## What is needed
Rewrite the data below as a numbered list, starting at its first line and ending at the line containing "(x=154, y=385)". Leave out any blank lines.
— BEGIN Records for the task —
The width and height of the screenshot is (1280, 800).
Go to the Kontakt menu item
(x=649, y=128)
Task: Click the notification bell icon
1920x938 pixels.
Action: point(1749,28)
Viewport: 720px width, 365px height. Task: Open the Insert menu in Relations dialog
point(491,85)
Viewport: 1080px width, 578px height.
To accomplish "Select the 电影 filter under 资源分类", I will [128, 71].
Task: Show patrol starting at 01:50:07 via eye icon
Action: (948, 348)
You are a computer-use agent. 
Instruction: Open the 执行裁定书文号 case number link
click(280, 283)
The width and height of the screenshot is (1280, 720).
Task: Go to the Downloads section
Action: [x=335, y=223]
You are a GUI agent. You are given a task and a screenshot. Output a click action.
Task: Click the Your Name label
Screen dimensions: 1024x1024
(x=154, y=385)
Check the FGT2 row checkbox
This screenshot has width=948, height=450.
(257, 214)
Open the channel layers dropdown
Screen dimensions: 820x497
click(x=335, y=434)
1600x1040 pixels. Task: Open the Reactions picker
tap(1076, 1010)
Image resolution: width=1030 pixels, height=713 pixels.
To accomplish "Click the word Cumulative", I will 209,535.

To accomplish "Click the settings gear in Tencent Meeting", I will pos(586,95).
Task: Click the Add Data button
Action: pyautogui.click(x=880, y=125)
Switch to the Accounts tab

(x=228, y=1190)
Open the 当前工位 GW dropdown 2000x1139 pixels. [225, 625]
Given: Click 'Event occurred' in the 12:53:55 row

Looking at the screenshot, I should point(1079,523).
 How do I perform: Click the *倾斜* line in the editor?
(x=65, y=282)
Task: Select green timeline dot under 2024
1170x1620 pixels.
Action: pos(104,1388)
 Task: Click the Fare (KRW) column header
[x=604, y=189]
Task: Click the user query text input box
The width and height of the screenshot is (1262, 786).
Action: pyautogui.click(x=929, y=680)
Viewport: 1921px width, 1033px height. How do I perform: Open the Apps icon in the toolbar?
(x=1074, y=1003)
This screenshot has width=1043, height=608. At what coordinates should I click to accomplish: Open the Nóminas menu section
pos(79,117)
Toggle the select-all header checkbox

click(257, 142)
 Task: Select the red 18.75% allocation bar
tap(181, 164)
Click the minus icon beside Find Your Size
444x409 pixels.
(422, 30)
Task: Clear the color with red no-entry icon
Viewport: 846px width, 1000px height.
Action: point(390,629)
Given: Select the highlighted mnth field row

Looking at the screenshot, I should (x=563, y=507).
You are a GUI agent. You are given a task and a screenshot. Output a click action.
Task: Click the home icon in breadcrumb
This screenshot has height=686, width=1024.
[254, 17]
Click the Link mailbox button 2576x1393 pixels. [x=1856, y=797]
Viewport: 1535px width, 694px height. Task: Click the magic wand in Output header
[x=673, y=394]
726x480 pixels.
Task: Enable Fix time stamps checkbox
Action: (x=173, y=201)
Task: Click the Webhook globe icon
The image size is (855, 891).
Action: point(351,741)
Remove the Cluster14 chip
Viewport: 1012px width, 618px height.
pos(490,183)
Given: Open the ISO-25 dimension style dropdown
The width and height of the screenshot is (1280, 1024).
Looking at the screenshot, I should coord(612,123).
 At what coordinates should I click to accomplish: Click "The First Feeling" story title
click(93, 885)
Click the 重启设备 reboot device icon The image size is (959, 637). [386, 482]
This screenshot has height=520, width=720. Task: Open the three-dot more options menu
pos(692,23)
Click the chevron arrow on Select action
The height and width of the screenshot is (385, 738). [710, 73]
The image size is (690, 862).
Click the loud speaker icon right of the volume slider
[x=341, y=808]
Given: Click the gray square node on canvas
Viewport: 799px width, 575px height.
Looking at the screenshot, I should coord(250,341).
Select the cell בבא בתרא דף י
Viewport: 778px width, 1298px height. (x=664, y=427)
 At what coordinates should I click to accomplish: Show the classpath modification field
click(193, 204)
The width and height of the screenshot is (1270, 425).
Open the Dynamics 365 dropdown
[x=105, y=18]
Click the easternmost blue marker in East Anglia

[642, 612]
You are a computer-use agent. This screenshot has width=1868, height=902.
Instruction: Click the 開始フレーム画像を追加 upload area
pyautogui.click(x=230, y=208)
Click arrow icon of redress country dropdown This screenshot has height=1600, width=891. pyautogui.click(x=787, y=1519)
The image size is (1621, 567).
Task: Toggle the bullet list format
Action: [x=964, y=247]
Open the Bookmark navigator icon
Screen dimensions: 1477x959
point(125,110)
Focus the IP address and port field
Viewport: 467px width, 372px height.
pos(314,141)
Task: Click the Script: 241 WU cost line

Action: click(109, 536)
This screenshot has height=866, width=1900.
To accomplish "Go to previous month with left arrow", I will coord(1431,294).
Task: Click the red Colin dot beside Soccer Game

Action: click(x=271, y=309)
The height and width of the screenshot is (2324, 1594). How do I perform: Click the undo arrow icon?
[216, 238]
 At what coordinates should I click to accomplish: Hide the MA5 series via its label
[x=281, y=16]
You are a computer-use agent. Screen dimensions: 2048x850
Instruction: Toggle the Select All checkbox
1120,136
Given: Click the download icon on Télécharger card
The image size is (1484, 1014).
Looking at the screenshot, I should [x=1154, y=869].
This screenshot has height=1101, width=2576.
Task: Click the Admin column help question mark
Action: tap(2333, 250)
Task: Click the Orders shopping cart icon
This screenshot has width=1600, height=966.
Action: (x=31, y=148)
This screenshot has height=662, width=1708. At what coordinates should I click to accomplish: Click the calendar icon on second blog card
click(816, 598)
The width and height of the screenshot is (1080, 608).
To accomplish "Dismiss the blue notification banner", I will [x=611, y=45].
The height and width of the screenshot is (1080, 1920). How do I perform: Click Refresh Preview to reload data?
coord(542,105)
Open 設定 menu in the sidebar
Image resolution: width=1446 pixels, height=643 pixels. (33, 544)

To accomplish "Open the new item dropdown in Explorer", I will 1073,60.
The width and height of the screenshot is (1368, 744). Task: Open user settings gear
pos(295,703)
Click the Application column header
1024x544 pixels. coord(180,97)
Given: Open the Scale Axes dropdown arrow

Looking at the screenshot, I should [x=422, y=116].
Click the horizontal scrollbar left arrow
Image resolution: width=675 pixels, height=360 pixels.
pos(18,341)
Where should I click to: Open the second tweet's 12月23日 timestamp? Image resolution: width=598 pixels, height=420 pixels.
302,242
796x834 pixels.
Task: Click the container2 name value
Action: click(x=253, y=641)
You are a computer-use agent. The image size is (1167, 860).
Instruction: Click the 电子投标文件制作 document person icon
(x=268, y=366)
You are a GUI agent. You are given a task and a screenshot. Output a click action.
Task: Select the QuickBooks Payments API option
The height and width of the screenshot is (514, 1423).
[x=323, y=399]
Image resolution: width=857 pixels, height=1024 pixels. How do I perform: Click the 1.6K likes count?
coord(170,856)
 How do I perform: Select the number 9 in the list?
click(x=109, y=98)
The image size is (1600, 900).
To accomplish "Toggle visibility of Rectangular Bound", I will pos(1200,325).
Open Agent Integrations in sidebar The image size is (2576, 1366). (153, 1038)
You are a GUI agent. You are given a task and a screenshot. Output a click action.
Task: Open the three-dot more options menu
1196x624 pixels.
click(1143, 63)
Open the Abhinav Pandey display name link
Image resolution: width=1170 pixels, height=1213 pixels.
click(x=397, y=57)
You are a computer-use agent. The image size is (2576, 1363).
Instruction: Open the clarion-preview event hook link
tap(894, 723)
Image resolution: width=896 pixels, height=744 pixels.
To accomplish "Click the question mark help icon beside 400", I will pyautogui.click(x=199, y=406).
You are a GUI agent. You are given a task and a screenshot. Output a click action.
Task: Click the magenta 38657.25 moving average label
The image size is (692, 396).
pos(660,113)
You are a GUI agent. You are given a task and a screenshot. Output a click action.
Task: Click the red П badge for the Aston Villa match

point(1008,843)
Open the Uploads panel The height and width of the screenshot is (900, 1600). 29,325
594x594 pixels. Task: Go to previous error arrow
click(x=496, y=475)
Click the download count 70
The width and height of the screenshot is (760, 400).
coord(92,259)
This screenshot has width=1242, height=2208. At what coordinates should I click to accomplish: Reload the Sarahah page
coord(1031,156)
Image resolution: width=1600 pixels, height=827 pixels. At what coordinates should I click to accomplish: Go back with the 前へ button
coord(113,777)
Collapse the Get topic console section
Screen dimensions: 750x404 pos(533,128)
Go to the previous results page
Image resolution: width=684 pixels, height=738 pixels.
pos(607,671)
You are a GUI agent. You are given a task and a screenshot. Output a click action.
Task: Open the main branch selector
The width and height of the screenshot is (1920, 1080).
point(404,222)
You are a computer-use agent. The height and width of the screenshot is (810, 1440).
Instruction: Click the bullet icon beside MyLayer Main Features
— END Records for the task —
## Full solution
1. The width and height of the screenshot is (1280, 800).
2. Go to the Kontakt menu item
3. (x=649, y=128)
4. Task: Click the notification bell icon
5. 1920x938 pixels.
6. Action: point(1749,28)
7. Viewport: 720px width, 365px height. Task: Open the Insert menu in Relations dialog
8. point(491,85)
9. Viewport: 1080px width, 578px height.
10. To accomplish "Select the 电影 filter under 资源分类", I will [128, 71].
11. Task: Show patrol starting at 01:50:07 via eye icon
12. Action: (948, 348)
13. You are a computer-use agent. 
14. Instruction: Open the 执行裁定书文号 case number link
15. click(280, 283)
16. The width and height of the screenshot is (1280, 720).
17. Task: Go to the Downloads section
18. Action: [x=335, y=223]
19. You are a GUI agent. You are given a task and a screenshot. Output a click action.
20. Task: Click the Your Name label
21. Screen dimensions: 1024x1024
22. (x=154, y=385)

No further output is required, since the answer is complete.